A rendere ancora più snervante quell'impetuoso fiume d'aria era la leggera inclinazione della banchisa. Il ghiacciaio digradava leggermente fino all'oceano, distante tre chilometri. Malgrado le punte aguzze dei ramponi Pitbull Rapido, Tolland aveva la fastidiosa sensazione che bastasse un passo falso per essere trascinato dalla burrasca giù per l'interminabile pendio gelato. In quel momento, i due minuti dedicati da Norah Mangor alla lezione di sicurezza sui ghiacciai sembrarono pericolosamente insufficienti.

«Piccozza da ghiaccio Piranha» aveva detto Norah, fissando un leggero attrezzo a forma di T alla cintura di ciascuno, mentre si vestivano nell'habisfera. «Lama standard, lama a banana, martello e ascia. Ricordate soltanto una cosa: se qualcuno scivola o viene colpito da una raffica, afferrate la piccozza con una mano sulla testa e una sul manico, piantate la lama a banana nel ghiaccio e lasciatevi cadere sopra, puntando i ramponi.»
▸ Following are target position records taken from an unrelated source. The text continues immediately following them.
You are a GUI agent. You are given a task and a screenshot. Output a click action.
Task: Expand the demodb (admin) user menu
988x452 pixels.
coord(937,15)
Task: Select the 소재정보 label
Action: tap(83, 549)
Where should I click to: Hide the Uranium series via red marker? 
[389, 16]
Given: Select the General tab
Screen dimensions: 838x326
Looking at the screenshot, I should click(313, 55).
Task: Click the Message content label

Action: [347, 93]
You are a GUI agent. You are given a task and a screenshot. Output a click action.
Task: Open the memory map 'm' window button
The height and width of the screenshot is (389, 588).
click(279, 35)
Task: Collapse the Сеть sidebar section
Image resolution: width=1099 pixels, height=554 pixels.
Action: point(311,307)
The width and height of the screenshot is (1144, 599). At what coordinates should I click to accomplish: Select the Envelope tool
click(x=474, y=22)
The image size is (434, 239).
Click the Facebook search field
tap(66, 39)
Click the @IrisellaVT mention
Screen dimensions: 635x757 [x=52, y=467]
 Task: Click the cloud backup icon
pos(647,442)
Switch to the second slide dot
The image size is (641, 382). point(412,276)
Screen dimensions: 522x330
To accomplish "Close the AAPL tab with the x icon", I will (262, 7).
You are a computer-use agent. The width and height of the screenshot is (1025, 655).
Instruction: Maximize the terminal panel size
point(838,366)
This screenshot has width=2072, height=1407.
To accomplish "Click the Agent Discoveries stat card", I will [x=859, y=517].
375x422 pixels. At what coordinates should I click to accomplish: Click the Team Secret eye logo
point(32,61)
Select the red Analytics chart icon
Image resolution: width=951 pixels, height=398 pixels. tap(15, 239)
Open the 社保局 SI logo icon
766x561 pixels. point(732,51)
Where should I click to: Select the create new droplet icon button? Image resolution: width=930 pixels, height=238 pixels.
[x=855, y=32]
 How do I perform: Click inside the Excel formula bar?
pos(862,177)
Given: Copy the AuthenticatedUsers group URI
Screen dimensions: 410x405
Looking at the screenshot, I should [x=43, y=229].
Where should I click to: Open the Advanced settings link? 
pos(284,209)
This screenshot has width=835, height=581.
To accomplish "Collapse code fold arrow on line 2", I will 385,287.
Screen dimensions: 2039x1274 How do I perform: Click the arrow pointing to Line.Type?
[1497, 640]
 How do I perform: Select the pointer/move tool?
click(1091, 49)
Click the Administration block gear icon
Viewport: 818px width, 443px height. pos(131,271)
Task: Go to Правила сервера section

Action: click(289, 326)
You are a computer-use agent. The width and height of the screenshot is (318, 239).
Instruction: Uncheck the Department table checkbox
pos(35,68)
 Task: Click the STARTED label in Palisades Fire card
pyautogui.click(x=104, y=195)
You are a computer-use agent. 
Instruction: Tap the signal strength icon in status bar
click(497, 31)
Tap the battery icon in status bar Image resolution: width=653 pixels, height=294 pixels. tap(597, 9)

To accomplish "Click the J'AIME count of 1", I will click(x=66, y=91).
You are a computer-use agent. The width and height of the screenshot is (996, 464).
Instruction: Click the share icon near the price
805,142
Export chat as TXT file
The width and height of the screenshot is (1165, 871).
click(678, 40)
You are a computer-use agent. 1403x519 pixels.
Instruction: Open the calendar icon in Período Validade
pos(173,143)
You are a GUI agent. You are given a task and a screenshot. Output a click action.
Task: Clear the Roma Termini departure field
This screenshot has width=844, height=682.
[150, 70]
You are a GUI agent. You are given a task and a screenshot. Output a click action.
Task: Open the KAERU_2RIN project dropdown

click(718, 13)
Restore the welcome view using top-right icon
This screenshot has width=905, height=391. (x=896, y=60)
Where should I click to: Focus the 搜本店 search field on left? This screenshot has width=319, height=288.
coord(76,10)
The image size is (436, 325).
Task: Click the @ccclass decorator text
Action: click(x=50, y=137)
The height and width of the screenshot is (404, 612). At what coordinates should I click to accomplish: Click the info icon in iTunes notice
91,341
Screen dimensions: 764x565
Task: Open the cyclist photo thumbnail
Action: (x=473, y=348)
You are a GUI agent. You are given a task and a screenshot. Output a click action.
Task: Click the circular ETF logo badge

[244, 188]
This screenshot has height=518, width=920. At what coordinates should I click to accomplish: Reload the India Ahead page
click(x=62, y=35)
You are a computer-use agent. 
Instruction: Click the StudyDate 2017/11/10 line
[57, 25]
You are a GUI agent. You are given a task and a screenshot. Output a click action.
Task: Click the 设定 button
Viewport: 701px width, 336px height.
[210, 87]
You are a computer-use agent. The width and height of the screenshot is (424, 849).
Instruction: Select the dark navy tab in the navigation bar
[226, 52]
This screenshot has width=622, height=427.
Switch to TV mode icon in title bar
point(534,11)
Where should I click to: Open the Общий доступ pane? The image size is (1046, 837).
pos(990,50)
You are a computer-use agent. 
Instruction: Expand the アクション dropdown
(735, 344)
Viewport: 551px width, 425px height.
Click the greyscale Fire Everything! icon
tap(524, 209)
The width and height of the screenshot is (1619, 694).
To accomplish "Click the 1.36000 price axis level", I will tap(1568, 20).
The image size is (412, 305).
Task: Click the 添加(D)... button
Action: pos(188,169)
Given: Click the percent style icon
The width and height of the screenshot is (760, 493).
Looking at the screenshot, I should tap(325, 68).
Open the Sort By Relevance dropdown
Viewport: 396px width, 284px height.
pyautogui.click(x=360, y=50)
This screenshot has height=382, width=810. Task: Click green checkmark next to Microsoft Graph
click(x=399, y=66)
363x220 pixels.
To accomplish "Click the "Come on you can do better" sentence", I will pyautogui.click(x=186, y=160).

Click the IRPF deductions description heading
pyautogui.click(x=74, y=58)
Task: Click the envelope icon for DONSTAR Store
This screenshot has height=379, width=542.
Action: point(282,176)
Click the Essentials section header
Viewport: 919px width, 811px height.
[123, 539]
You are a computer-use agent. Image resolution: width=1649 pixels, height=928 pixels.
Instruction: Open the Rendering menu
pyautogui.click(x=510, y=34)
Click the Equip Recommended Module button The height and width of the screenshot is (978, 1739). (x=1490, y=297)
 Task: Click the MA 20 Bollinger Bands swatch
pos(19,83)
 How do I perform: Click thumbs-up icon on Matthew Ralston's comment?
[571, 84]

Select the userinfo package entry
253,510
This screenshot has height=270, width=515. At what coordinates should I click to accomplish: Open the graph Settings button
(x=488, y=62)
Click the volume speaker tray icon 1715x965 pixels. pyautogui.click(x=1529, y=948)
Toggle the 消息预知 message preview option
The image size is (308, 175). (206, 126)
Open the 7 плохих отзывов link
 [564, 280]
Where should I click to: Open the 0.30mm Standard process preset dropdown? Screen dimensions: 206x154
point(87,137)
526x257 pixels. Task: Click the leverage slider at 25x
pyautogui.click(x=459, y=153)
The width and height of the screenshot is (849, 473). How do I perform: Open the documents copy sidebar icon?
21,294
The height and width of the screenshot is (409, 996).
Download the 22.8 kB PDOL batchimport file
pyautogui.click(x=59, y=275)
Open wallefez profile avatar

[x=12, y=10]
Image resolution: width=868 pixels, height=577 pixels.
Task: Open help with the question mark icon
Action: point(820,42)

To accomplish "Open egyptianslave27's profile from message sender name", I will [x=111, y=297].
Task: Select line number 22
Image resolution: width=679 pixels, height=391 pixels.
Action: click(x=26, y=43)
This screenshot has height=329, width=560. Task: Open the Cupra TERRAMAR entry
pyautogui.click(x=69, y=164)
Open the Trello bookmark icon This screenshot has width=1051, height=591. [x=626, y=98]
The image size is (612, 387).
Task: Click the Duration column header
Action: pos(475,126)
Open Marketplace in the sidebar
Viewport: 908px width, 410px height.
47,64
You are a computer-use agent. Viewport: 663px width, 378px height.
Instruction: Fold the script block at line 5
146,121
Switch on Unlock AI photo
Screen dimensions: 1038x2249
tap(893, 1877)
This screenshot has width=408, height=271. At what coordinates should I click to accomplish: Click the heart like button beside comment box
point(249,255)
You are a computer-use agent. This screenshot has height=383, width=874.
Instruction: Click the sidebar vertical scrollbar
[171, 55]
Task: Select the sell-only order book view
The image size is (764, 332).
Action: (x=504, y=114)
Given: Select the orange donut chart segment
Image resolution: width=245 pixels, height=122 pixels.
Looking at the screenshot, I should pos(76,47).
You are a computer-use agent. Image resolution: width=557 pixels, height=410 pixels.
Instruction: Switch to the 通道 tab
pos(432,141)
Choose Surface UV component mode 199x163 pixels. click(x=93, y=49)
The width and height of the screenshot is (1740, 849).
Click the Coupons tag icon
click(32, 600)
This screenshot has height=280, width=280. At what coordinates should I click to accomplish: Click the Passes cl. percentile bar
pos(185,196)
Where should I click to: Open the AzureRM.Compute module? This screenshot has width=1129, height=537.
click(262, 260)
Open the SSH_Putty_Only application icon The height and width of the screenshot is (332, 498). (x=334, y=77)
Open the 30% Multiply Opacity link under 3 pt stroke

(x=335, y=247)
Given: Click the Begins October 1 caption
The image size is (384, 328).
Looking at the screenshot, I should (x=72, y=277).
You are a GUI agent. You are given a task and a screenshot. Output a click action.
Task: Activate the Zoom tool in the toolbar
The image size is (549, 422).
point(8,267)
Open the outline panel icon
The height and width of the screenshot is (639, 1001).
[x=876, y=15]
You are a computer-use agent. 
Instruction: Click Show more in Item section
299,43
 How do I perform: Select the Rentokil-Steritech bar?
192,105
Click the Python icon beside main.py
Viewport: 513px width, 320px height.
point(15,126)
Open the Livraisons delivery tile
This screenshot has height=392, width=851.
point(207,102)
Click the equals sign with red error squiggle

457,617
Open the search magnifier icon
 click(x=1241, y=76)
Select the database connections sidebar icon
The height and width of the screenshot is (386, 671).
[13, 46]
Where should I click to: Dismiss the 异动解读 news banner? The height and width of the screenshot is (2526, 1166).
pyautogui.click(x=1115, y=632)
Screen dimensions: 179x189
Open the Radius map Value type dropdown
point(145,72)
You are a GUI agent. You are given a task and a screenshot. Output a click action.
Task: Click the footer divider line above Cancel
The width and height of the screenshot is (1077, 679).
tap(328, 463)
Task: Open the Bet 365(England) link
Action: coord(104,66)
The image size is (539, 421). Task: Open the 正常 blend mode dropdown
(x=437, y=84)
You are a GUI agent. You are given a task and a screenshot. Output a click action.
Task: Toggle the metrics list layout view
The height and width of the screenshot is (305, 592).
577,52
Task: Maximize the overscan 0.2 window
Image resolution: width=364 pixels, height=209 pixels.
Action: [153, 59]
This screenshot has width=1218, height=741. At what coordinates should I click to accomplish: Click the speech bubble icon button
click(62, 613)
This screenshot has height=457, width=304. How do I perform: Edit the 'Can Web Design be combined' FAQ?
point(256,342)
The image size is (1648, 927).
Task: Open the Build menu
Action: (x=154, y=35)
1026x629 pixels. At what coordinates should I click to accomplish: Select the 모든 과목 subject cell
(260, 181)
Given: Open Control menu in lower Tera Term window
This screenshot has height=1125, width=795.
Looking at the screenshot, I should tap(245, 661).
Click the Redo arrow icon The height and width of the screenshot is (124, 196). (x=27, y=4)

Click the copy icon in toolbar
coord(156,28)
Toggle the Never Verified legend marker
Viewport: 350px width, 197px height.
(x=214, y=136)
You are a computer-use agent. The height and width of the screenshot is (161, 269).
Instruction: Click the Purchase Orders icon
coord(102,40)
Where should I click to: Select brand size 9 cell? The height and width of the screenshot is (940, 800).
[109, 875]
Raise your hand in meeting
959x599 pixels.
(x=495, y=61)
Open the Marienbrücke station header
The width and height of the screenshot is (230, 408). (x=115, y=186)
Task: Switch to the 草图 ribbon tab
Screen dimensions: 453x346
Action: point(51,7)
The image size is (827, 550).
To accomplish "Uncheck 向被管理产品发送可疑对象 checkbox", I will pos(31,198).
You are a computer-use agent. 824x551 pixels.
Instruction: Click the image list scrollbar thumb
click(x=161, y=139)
Con quelle parole rassicuranti, Norah Mangor li aveva imbracati e aveva fatto indossare a tutti degli occhialini prima di portarli nel buio del pomeriggio.

In quel momento, le quattro sagome procedevano in fila indiana giù per il ghiacciaio, separate una dall'altra da dieci metri di fune di sicurezza. Norah guidava la cordata, seguita da Corky, Rachel e poi Tolland, che fungeva da ancora.

Allontanandosi dall'habisfera, Tolland avvertì una crescente apprensione. Dentro la tuta gonfiata e calda, si sentiva una sorta di cosmonauta dai movimenti scoordinati che camminasse su un lontano pianeta. La luna era scomparsa dietro pesanti nuvole temporalesche, immergendo la lastra di ghiaccio in un'impenetrabile oscurità. Il vento catabatico sembrava rinforzare di minuto in minuto, esercitando una costante pressione sulla sua schiena. Mentre sforzava gli occhi per vedere la grande distesa deserta attorno a sé, cominciò a percepire la pericolosità del luogo. Quali che fossero le normative di sicurezza della NASA, non si capacitava che il direttore avesse messo a rischio quattro vite anziché due, tanto più che erano coinvolti la figlia di un senatore e un famoso astrofisico. Non fu sorpreso di provare quell'ansia protettiva nei confronti di Rachel e Corky. Abituato a essere il capitano della nave, si sentiva responsabile per chi aveva intorno.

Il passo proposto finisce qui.